Eventually, the old fellow received his order, got up to pay, and went out the door to his truck that was still where he had parked it. Then he eased himself behind the wheel and drove away.


Our new friend shook his head in disbelief, trying to make sense of what he had just witnessed. And, at that moment, he came to a decision: “This is where I want to live," he decided. "This peaceful little town with all its goodness is where I want to raise my kids.” The island he was from had a drug problem and crime was rampant. He did not want to raise his kids in that environment. Not only had this fellow’s truck not been stolen, the fact that he would leave it outside with the engine running could only mean that he trusted the people in the community and knew no one would drive away with it. So, our new Filipino friend called home and announced he was staying. And bear in mind that this was November, when the average temperature in Joseph is in the 30s. In Hawaii, anytime the temperature drops below 60-degrees, the residents think the world is coming to an end. They bundle up in layers and think, “This is how Admiral Byrd must have felt when he crossed Antarctica.” And here it was 30-degrees, and this fellow had taken such an immediate liking to Joseph that he had already resolved to stay.

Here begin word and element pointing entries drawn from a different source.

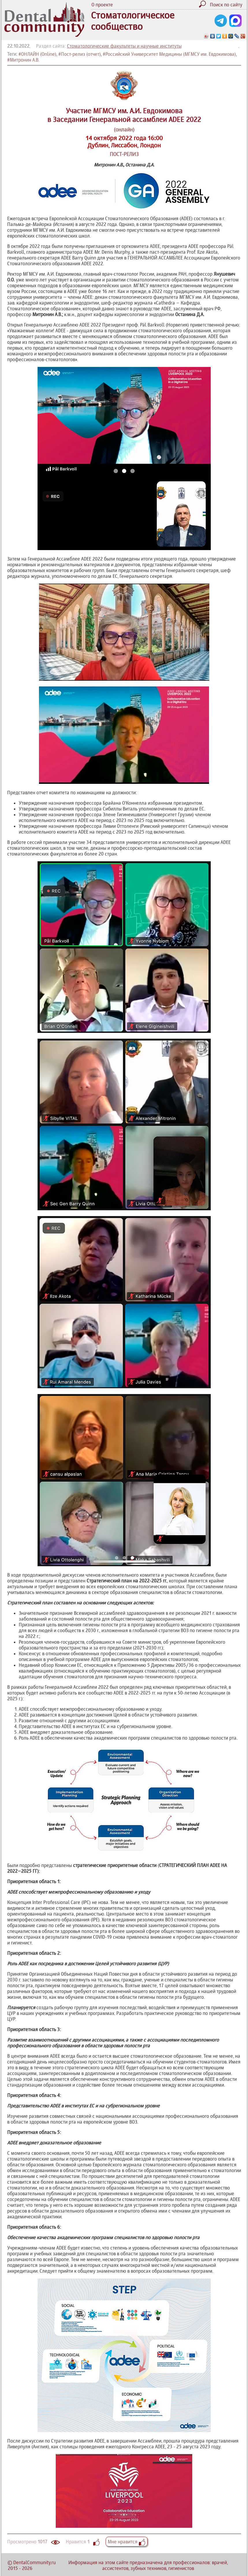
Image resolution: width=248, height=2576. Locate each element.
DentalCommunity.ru (34, 2562)
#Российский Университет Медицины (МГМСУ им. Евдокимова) (169, 54)
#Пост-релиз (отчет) (79, 54)
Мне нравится (127, 2542)
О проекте (102, 5)
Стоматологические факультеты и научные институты (124, 46)
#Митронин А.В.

Eventually, our Filipino friend returned to Hawaii to get his wife and kids, and then they all returned to Joseph and never left. His plan was a good one. His kids grew up to be good and decent people who today are making a positive contribution to the world.

Before we finished our conversation, he said, “There is, however, something you need to bear in mind when you are in Joseph.” We nodded wisely. Now he would tell us about the things we understood. Now we would hear about the underbelly of the city, the back-alley muggings, the drug problem, the squalor and the sordidness. We leaned forward expectantly.

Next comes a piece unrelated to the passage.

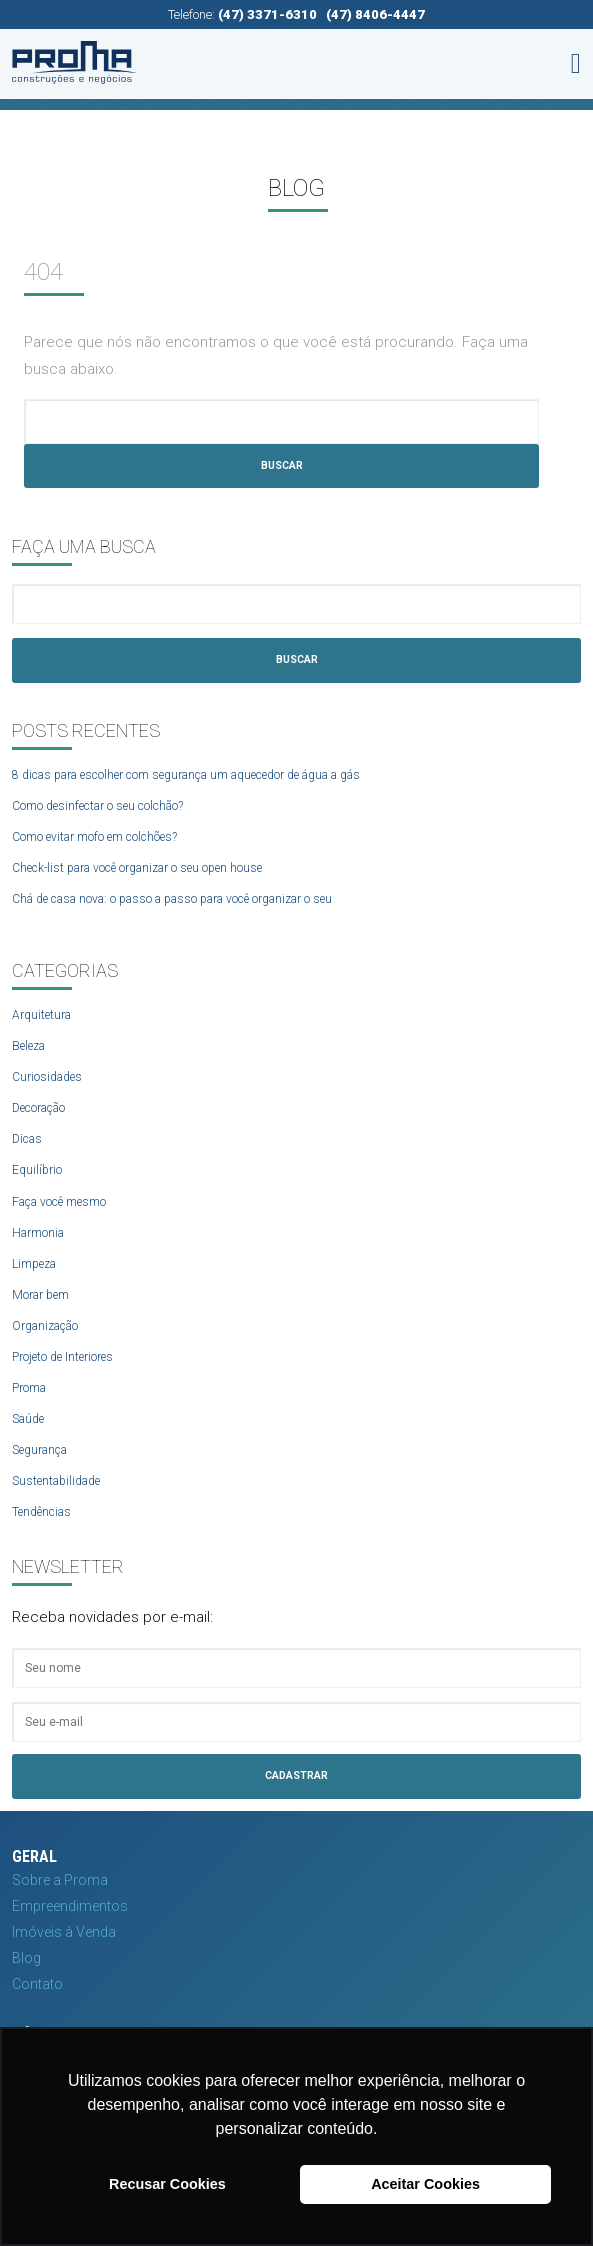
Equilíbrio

"First of all," he said, "you always need to keep your car locked." We nodded wisely. Probably car jackings, we thought.


“Joseph has good soil, and people love to grow stuff," he continued. "It's a small town and everyone knows each other, and people are kind. Therefore, if you don’t lock your car, you might come back to it and find that someone has left you a large carton of corn or potatoes or tomatoes . . . and you already have so much growing in your garden that you've been trying to give yours away, too.”


We were silent for a moment.


"Wow, that is . . . something," I said, tapping my fingers on the table. "I can see the need for concern."


"I'm surprised they don't warn people in the tourist brochures," said my wife, who was already scanning her phone for Joseph home prices.


And then we all laughed.


We ate breakfast there every morning for the remainder of our stay. And, after a week in Joseph, we were almost ready to call it home, too. A lovely place . . . but the winter weather is simply too cold for most Hawaii residents.


"If I wanted to be that cold, I would have done the Iditarod," said my wife.


But for those readers who don't mind the cold . . . and like vegetables, kind people, good dogs (lots of good dogs) and stunning mountains . . . Joseph deserves a long look.